Lawyer just begging to do good

  • Nation
  • Saturday, 19 Dec 2015

KUALA LUMPUR: Critics and even some friends have told Siti Zabedah Kasim that she is “too tough and aggressive”.

“But if I were not aggressive, I wouldn’t get things done,” argued the lawyer who fights cases for the orang asli in court and has taken their causes to heart. As one of her friends responded: “What did you expect, Snow White?”

By day, the feisty winner of one of the 10 inaugural Star Golden Hearts award works in a law firm in Kuala Lumpur. But, she has no ambition to become a partner there.

“Money is not my motivation and if I were a partner, I couldn’t do what I do,” she said. “I’m available for the orang asli whenever needed.”

For example, when the body of the first of the seven missing orang asli children from Gua Musang was found in October, Sasa Sobrie’s parents called Siti and she rushed to Kelantan.

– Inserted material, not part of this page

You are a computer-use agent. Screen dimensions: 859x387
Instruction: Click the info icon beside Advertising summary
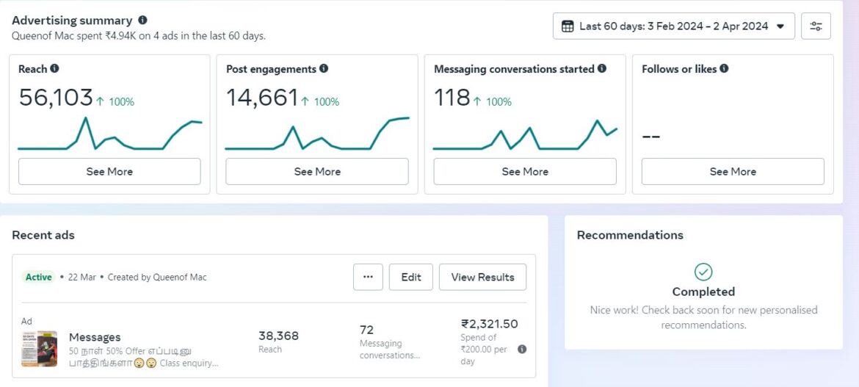tap(142, 21)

She managed to raise about RM15,000 and channelled the money towards funeral expenses, transportation and accommodation for the orang asli families in Gua Musang.

“She really helped us with food, a place to sleep and rented transport,” said Dendi, a Temiar from Pos Simpur who is the youth chairman for Jaringan Orang Asal Kelantan and who helped in the search.

When their villages were flooded last December, the orang asli in Gua Musang also called Siti, who did a shout-out on Facebook and made the first delivery of food items and other supplies that weekend.

“The response from the public was fantastic,” she said, adding that she was “begging for a good cause”. The Bar Council paid for six lorries that carried food and clothes to the flood victims.

Siti coordinated three trips, sending in tonnes of food like dried prawns, ikan bilis, rice, Milo, tea and coffee. The second trip was with Allianz Malaysia which, as part of its Corporate Social Responsibility programme, paid for the helicopters.

“When the floods hit the east coast last year, she was there to help the orang asli wherever she could, getting food to them and being very involved,” said former Bar Council president Datuk Ambiga Sreenevasan. “She is very dedicated to the cause.”

Siti’s first encounter with the orang asli was in 2010. She was a member of the Bar Council’s human rights committee and went with then president Ambiga and other committee members to Kampung Chang in Bidor, Perak.

“I stayed with the orang asli and saw how they lived,” she recalled. “I realised that many things needed to be rectified.”

Ambiga felt there were so many orang asli issues that a special committee was also needed, said Siti, and the Committee on Orang Asli Rights (COAR) was born in 2012. Siti decided she had to focus on the orang asli, becoming COAR’S deputy chairman.

COAR’s goals include creating awareness of the rights of the orang asli and empowering them, she said. “We go in, by invitation, to talk to the villagers, explain what their rights are under the law and what they can do in order to get these rights.”

The year COAR was set up, 13 Temiar protesters and Siti were arrested after they held a blockade and demonstration.

“They gathered the money for food, worked together and planned everything,” she stressed. “I only advised on their legal rights – that they might be arrested – and what to do.”

The police said she was an instigator, she remembered.

“If explaining their rights is instigation, I’m very happy to be called an instigator.” In the end, none were charged.

COAR offers free legal services to orang asli in court and is now helping with between 10 and 15 cases in Johor, Pahang and Kelantan.

Recently, Siti and fellow lawyer Roger Chan have been acting pro bono for three Temiar who were charged with rioting.

Although the response to her shout-out after the floods and for the families of the missing orang asli children was overwhelming, the lawyer has been underwhelmed by the response to her call for lawyers to volunteer free legal services for orang asli. (COAR covers the court fees.)

“We are still very short and can count on one hand the number of lawyers helping with these cases,” she said.

But Siti is hopeful about a new plan to have chambering law students work on orang asli cases for at least two weeks.

“This has been approved and will start soon,” Siti said. “It will help to make them aware of the issues.”

Like her fellow Star Golden Hearts award winners, Siti has reached out to a different community, investing her time, effort and passion.

“She has been our comrade and our lawyer in the struggle for orang asli rights,” said Dendi. “She really cares about us.”